Fracture model of brittle and quasibrittle materials and geomedia

Abstract

A general model and a unified mathematical formalism are proposed for description of inelastic deformation and fracture of any solids, where brittle or plastic, as their evolution in effective force fields. Loaded solids and media are considered as nonlinear dynamic systems. One of the main tasks of the work is to show that if deformation and fracture of a strong medium is treated as its evolution in effective force fields, numerical solutions of equations of solid mechanics do demonstrate the fundamental properties of nonlinear dynamic systems—self-organized criticality and two-stage evolution (a rather slow quasistationary stage and a superfast catastrophic stage or a blowup mode).

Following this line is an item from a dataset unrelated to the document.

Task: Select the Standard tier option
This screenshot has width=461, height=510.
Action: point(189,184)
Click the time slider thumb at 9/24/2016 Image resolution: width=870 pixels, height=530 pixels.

The model is tested by simulation of fracture of quasibrittle composites under axial compression. Calculations are also presented for the now developing tectonic flows and seismic processes in Central Asia, including the Baikal rift zone and the Altai-Sayany folded region. It is shown that numerical solutions of all examined problems of inelastic deformation and fracture demonstrate self-organized criticality of loaded media, including peculiarities of slow dynamics and spatial-temporal migration of deformation activity, and as well as two-stage fracture: comparatively slow quasi-equilibrium damage accumulation and superfast catastrophic fracture. The predicted seismic events obey the Gutenberg-Richter law.